KOMPAS/COKORDA YUDISTIRA
Bertepatan dengan Hari Kartini, Selasa (21/4/2020), Polda Bali menggelar bakti sosial Polri Peduli Covid-19 bersama Kodam IX/Udayana dan Pemerintah Kota Denpasar dengan mendistribusikan bahan kebutuhan pokok dan makanan kepada masyarakat yang terkena dampak penyebaran penyakit akibat virus korona baru.
Pantang menyerah
Menteri Pemberdayaan Perempuan dan Perlindungan Anak (PPPA) I Gusti Ayu Bintang Darmawati, saat hadir dalam acara Bincang Bersama Bintang: Kartini-Kartini Melawan Pandemi Covid-19, yang diselenggarakan secara daring oleh Institut KAPAL Perempuan berharap, pada momen Hari Kartini saat ini, perempuan-perempuan di Indonesia tetap diberi kekuatan dalam menghadapi pandemi.
”Saya yakin ibu-ibu dan para perempuan pantang menyerah dalam menghadapi Covid-19 ini. Pada momen Hari Kartini, kita tidak hanya sebagai penikmat pembangunan tapi kita juga ikut berperan di dalam pembangunan. Perjuangan yang kita lakukan adalah mengambil bagian di masa sulit ini, menjadi solusi dalam penanganan Covid-19, bergandengan tangan membentuk suatu kekuatan,” ujar Bintang seusai mendengarkan berbagai situasi dan kondisi yang dialami perempuan pada masa pandemi Covid-19. Bintang sangat yakin, perempuan Indonesia bisa bersatu membangun kekuatan melawan pandemi Covid-19.

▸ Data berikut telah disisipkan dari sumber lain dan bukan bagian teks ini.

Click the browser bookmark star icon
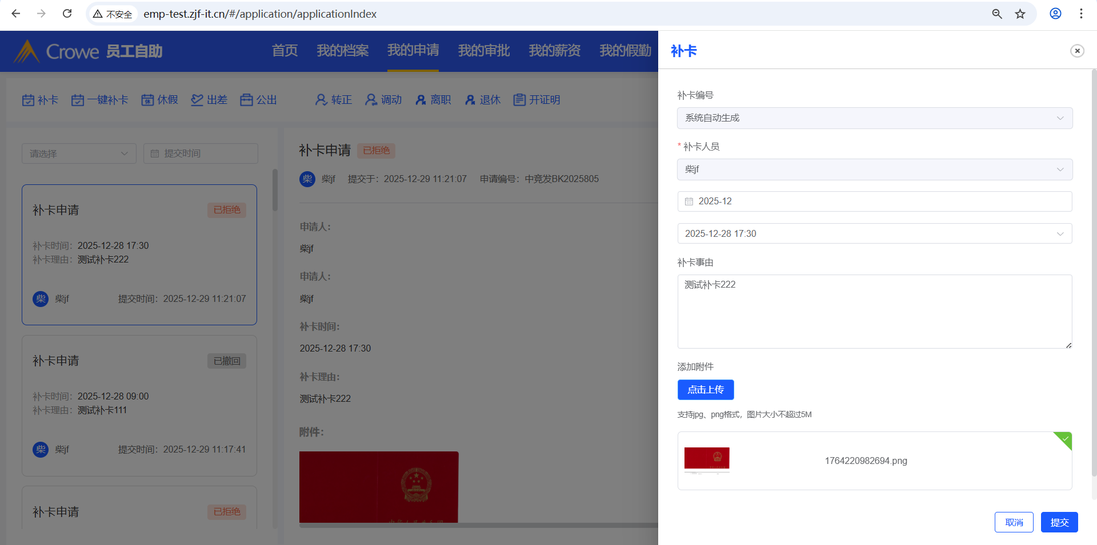The width and height of the screenshot is (1097, 545). click(1020, 14)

Ketua Umum Kongres Wanita Indonesia (Kowani) Giwo Rubianto menyatakan, perempuan merupakan pihak yang paling terdampak dari pandemi Covid-19, kasus KDRT yang dialami para perempuan yang terjadi akhir-akhir ini juga merupakan akibat dari tekanan ekonomi, tekanan mental dan psikologis, di dalam keluarga.
”Dalam suasana yang penuh keprihatinan, Kowani berharap agar semangat Habis Gelap Terbitlah Terang yang telah diperjuangkan oleh Kartini di masa lampau tidak terkikis oleh situasi dan kondisi yang sangat menekan karena bencana Covid-19 ini,” kata Giwo.